My data also has some potential issues regarding homogeneity of variance. Although Levene’s test was not significant, it was close to the significance threshold. To accommodate any potential heterogeneity of variance, I will use Welch’s t-test instead of Student’s t-test.
d <- subset(d, race_rc != "hispanic")
d <- subset(d, race_rc != "asian")
d <- subset(d, race_rc != "nativeamer")
d <- subset(d, race_rc != "other")
table(d$race_rc, useNA = "always")
##
## asian black hispanic nativeamer other white <NA>
## 0 167 0 0 0 1492 0
d$race_rc <- droplevels(d$race_rc)
# using droplevels() to drop the empty factor
# very simple! we specify the dataframe alongside the variables instead of having a separate argument for the dataframe like we did for leveneTest()
t_output <- t.test(d$politicalviews~d$race_rc)
t_output
##
## Welch Two Sample t-test
##
## data: d$politicalviews by d$race_rc
## t = -1.9022, df = 198.79, p-value = 0.05858
## alternative hypothesis: true difference in means between group black and group white is not equal to 0
## 95 percent confidence interval:
## -0.6562338 0.0118097
## sample estimates:
## mean in group black mean in group white
## 3.763636 4.085848
# once again, we use our formula to calculate cohen's d
d_output <- cohen.d(d$politicalviews~d$race_rc)
d_output
##
## Cohen's d
##
## d estimate: -0.1615057 (negligible)
## 95 percent confidence interval:
## lower upper
## -0.3225218318 -0.0004896355
To test our hypothesis that that white individuals will report being more republican/conservative than black individuals, I used a two-sample or independent t-test. This required me to drop all races except for black and white from my sample, as we are limited to a two-group comparison when using this test. We tested the homogeneity of variance with Levene’s test and found some signs of homogeneity (p = .4128). I then used Welche’s T-test, which does not assume homogeneity of variance. Our data met all other assumptions of a t-test.
Based on my results from the T-test, I would not conclude that there is a significant difference in means between the “black” and “white” groups. The effect size was calculated using Cohen’s d, with a value of -0.1615 (negligible effect; Cohen, 1988). “t”(198.79) = -1.902, “p” > .001 (see Figure 1). The effect size was calculated using Cohen’s d, with a value of -0.1615 (negligible effect; Cohen, 1988).

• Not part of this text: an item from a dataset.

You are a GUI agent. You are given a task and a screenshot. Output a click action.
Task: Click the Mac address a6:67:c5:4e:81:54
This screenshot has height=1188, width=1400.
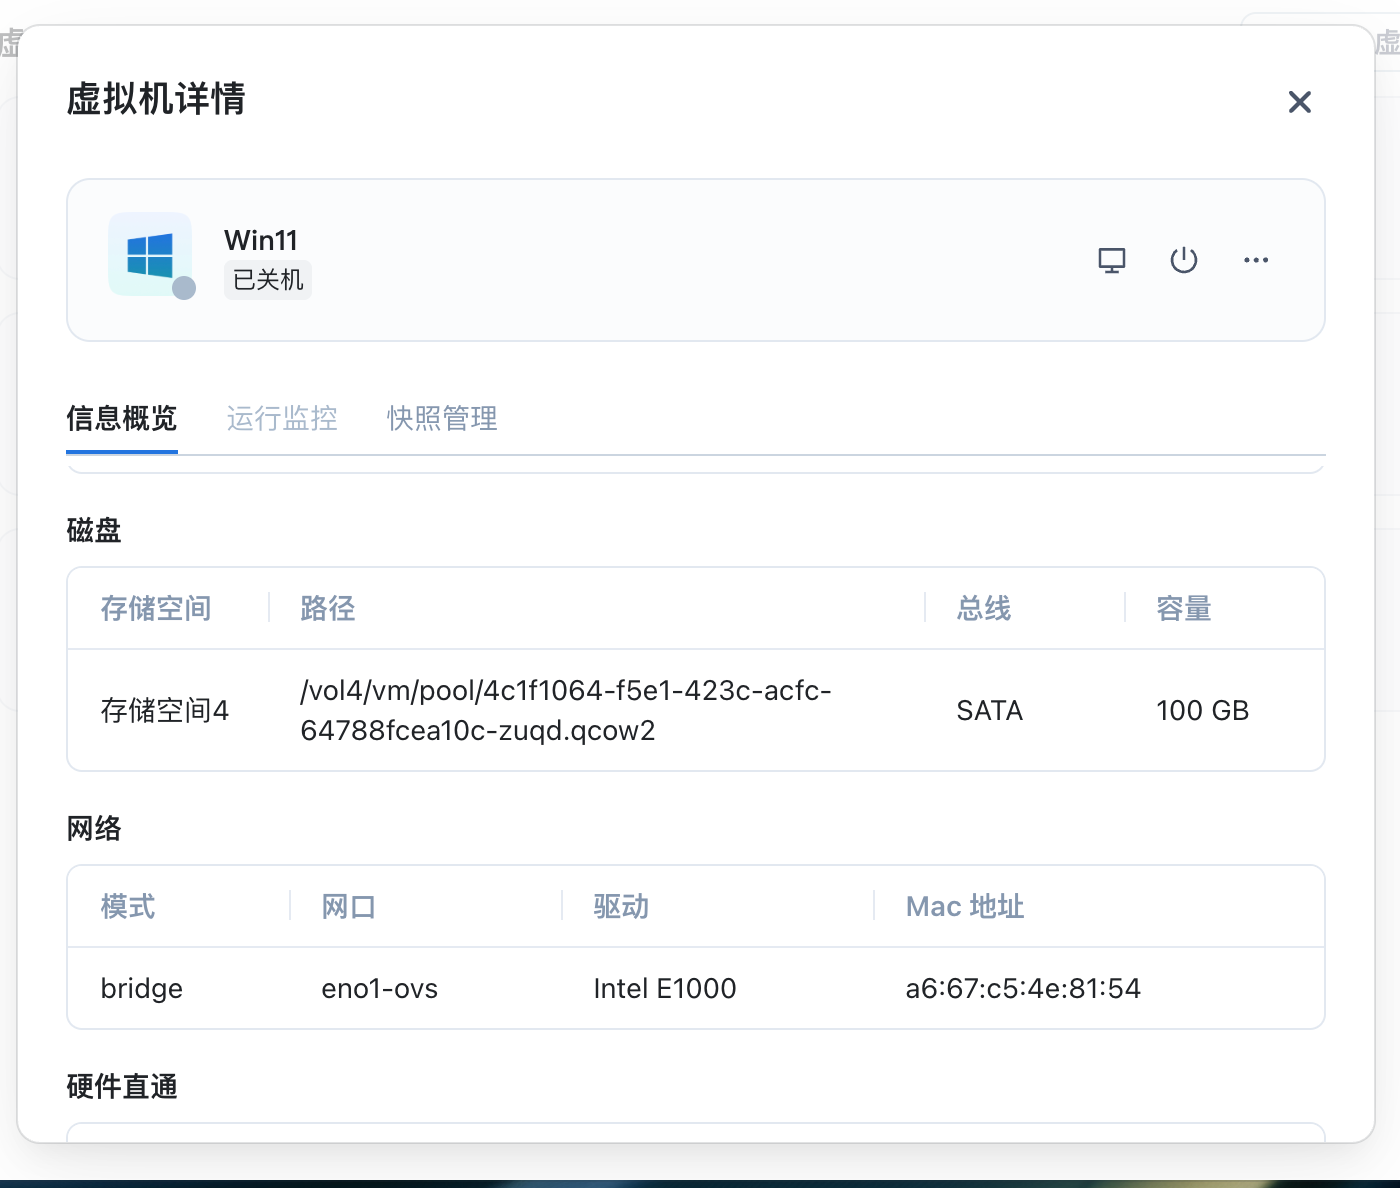pos(1022,988)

In this case, the p-value of 0.05858 is greater than 0.05, indicating that the difference in means between the groups is not statistically significant at the 5% level.
The 95% confidence interval for the difference in means is -1.31246765 to 0.02361941. Since this confidence interval includes zero, it suggests that the true difference in means between the “black” and “white” groups could be zero.
There is no significant evidence to suggest that there is a difference in means between the “black” and “white” groups.
References
Cohen J. (1988). Statistical Power Analysis for the Behavioral Sciences. New York, NY: Routledge Academic.